Title: The Long Earth
Authors: Terry Pratchett and Stephen Baxter
Genre: Near-term world hopping sf
Thingummies: 1.5

Synopsis: There are parallel Earths devoid of people. That's it, really--nothing actually happens.

Thoughts: You know how famous authors will occasionally complain about how readers will come up to them at cons and tell them that they have this amazing idea for a book; the author should write the reader's idea, and then they can split the money. The moral to this kind of story is always that this is a ridiculously ignorant concept--ideas are easy, it's execution that's hard.

This is a novel in which two extremely prolific authors forgot this.

Well, to be honest, calling this a "novel" strikes me as generous. There are some people in it; I've seen ten page short stories that featured more memorable characters with better developed arcs. Some things happen, but they're not really so much a plot as just some events, with some slightly bigger events kinda near the end that don't actually resolve anything. There are settings--oh, so many settings. But while each one has the potential to be a thought experiment, in actuality, each one receives a brief description and no development. Most role-playing supplements do a better job of creating intriguing worlds. More than anything else, this feels like a novel-length list of ideas for a forty book series, each of which could be developed into a story but hasn't been yet.

The book concludes with a note that the story begins in Madison, WI, because the authors were there for a con and so could do research. I would have guessed that they looked at Google Maps for five minutes, for all the individuality the Madison setting displays. Umm, there's a government building. And some cafes. And I think there was a lake or something.

This is a terrible thing to say, but I'm kind of hoping that Pratchett only agreed to this because he was worried about having enough money for his medical care and was hoping he could get a couple bucks more for his heirs out of this.

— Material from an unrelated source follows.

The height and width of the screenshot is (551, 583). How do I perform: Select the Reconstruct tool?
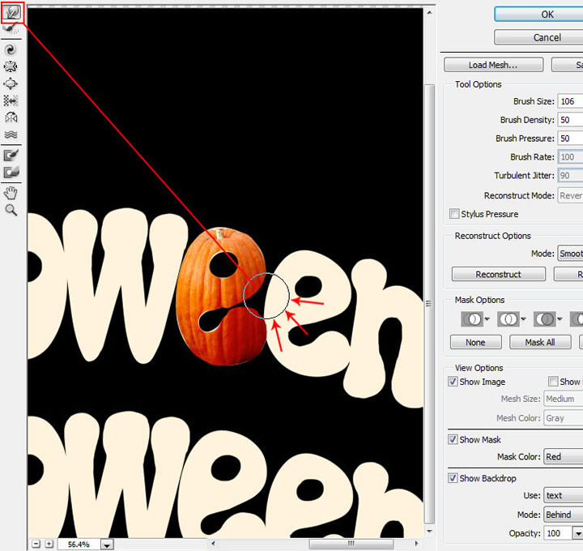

I have more to rant about, in far more specificity--from the incredible lameness of the ending to the number of issues raised and then never resolved to various gaping plot holes to the sheer number of potentially interesting ideas that are somehow presented in a way that make them completely uninteresting and then dropped. Because honestly, this book pissed me off in its incredible waste of potential. But you know what? It's not actually worth anyone's time. Mine to write them, or yours to read them. And certainly it's not worth your time to read the book itself.